# Degreasing a skull?



## steeld3_4 (Oct 3, 2005)

I've read on here that you need to mix ammonia and water with dawn dishwashing detergent to degrease a skull. Where do I get the ammonia at?


----------



## scrapewatcher (Apr 14, 2009)

you should be ble to buy amonia at any grocery store. when you use it never add bleach. it will cause a chemicle reaction you won't believe.


----------



## M.Magis (Oct 2, 2003)

Any grocery store, Walmart, K Mart, hardware store...


----------



## CCWhitetail (Jun 15, 2009)

Steeld3_ 4,
are using this mix during boiling,
or after as a wash down?
Thats interesting.
Dawn is a great grease-cutter.
I have never thought of that before.


----------



## CutTheLoop (Dec 26, 2007)

I recently did one by filling a 5 gal bucket with water, letting the skull and what little bit was left on it, soak for about a week.

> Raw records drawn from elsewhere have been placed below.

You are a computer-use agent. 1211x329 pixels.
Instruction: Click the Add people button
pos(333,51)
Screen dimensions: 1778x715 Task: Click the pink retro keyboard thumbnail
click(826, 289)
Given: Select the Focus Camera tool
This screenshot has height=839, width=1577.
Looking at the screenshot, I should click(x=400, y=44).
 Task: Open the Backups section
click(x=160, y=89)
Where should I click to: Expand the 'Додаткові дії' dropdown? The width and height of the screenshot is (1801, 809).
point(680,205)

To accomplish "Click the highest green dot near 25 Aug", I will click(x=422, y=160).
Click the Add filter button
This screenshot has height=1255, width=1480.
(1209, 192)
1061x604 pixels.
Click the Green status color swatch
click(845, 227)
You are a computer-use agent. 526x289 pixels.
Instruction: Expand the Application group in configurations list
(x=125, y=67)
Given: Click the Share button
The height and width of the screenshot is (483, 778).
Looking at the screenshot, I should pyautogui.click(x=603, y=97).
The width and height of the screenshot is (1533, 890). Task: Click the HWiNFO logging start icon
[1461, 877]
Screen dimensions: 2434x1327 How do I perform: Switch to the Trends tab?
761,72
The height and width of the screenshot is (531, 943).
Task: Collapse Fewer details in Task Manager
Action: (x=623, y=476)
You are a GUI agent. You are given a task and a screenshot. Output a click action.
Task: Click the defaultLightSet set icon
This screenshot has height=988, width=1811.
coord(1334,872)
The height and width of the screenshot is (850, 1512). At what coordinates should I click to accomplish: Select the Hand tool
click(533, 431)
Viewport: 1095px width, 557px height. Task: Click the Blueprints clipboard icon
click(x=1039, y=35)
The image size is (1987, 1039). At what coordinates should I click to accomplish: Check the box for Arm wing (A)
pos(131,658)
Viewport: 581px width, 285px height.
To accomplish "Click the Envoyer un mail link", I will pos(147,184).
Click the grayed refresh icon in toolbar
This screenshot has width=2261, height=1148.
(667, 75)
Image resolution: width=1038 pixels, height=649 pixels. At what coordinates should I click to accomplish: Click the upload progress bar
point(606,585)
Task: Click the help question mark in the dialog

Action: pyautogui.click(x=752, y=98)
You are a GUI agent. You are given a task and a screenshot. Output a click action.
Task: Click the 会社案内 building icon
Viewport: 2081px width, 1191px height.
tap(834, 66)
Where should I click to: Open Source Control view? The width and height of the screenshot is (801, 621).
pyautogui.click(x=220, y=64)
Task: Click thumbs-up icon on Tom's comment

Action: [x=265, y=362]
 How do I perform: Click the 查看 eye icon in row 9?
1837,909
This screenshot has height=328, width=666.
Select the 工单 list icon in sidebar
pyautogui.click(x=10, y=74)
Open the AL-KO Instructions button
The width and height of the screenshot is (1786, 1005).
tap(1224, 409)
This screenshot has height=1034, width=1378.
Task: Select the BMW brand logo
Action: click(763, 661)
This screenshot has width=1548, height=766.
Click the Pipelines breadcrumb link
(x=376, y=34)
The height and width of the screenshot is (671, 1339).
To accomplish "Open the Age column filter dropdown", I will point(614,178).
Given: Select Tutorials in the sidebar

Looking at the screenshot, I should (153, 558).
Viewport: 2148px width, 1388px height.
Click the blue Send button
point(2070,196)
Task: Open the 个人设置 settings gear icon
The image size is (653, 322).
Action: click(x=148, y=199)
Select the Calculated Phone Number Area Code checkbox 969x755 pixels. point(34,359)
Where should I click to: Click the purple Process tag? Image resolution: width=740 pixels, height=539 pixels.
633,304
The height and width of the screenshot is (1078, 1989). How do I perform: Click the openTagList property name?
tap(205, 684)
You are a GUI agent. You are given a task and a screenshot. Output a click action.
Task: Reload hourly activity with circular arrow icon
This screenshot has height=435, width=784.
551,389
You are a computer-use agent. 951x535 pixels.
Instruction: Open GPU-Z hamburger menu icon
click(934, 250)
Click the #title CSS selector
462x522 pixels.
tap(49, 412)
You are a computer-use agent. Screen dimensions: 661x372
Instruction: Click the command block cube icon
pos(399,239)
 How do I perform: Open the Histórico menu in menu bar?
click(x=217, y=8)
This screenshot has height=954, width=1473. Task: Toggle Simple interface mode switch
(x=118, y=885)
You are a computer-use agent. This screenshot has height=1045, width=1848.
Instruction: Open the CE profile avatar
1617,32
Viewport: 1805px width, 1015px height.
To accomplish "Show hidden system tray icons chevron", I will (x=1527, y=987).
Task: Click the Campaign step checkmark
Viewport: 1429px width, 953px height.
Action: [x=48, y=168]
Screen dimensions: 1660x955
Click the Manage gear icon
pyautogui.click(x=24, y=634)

The bacteria did a great job getting into the small nooks and crannies, nasal cavities etc.

After that, I took it to the local car wash, hung it from one of the clips used to wash off floor mats, and hit it with the tire and wheel degreaser setting and high pressure wand.

Came out great I think. All it needs now is a little peroxide.


----------



## Louisianaboy (Aug 24, 2008)

You can find ammonia at Walmart. Use the clear ammonia and not the yellow kind. Mixed with the clear Dawn detergent and it makes an excellent degreaser. It helps if the water temp is warm and speeds up the process. I use an Elite glass heater in my degrease set-up. I normally degrease whitetails about a month changing the water about every 3-4 days.


----------